Additional State Laws
The next grouping of consumer privacy laws that go into effect in 2023 all have effective dates of July 1 or beyond:
- Colorado Privacy Act (effective July 1, 2023): Applies to “controllers” that conduct business in Colorado or produce or deliver commercial products or services that are intentionally targeted to Colorado residents and that either (1) control or process the personal data of 100,000 or more consumers during a calendar year or (2) derive revenue or receive a discount on the price of goods or services from the sale of personal data and process or control the personal data of 25,000 or more consumers.
- Connecticut 2022 S.B. 6 (effective July 1, 2023): SB 6 applies to all individuals and organizations in Connecticut, as well as those from outside who interact with Connecticut residents for business purposes who: i) have controlled or processed the personal data of at least 100,000 Connecticut residents in the preceding year, with the exception of completing payment transactions; or ii) derive more than 25% of their annual gross revenue from selling the personal data of 25,000+ Connecticut residents.
- Utah Consumer Privacy Act (effective December 31, 2023): Applies to any entity that (1) conducts business in Utah, or produces products or services that are targeted to Utah residents; (2) has annual revenue of $25 million or more; and (3) annually controls or processes the personal data of at least 100,000 Utah residents, or controls or processes the personal data of at least 25,000 Utah residents and derives over 50% of its gross revenue from the sale of personal data.
All three of the above consumer privacy laws also give consumers rights to their data similar to the GDPR, CPRA, and VCDPA. Additionally, they also place requirements on the companies such as security standards, specific collection processes, and breach protocols.
On the Horizon
While it is important to be prepared for the laws that will go into effect in 2023, it is equally important to follow the draft legislation which may be passed into law this year.

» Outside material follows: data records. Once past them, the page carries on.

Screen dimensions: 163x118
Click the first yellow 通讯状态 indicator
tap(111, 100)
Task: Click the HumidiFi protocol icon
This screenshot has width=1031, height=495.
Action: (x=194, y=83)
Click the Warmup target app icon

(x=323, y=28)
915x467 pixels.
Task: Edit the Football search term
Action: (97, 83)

On the horizon, over a dozen different privacy laws could be passed into law this year, including but not limited to, the Massachusetts Information Privacy Act, the Ohio Personal Privacy Act, the Kentucky Consumer Protection Act, the Tennessee Information Privacy Act, the Pennsylvania Consumer Data Privacy Act, and the New York Privacy Act. All of these laws follow similar frameworks to the numerous data privacy laws going into effect in 2023, but the variations of each are important and require detailed analysis on how they will impact your business. As 2023 continues, we will continue to bring you the most up to date analysis on all things privacy and cyber security.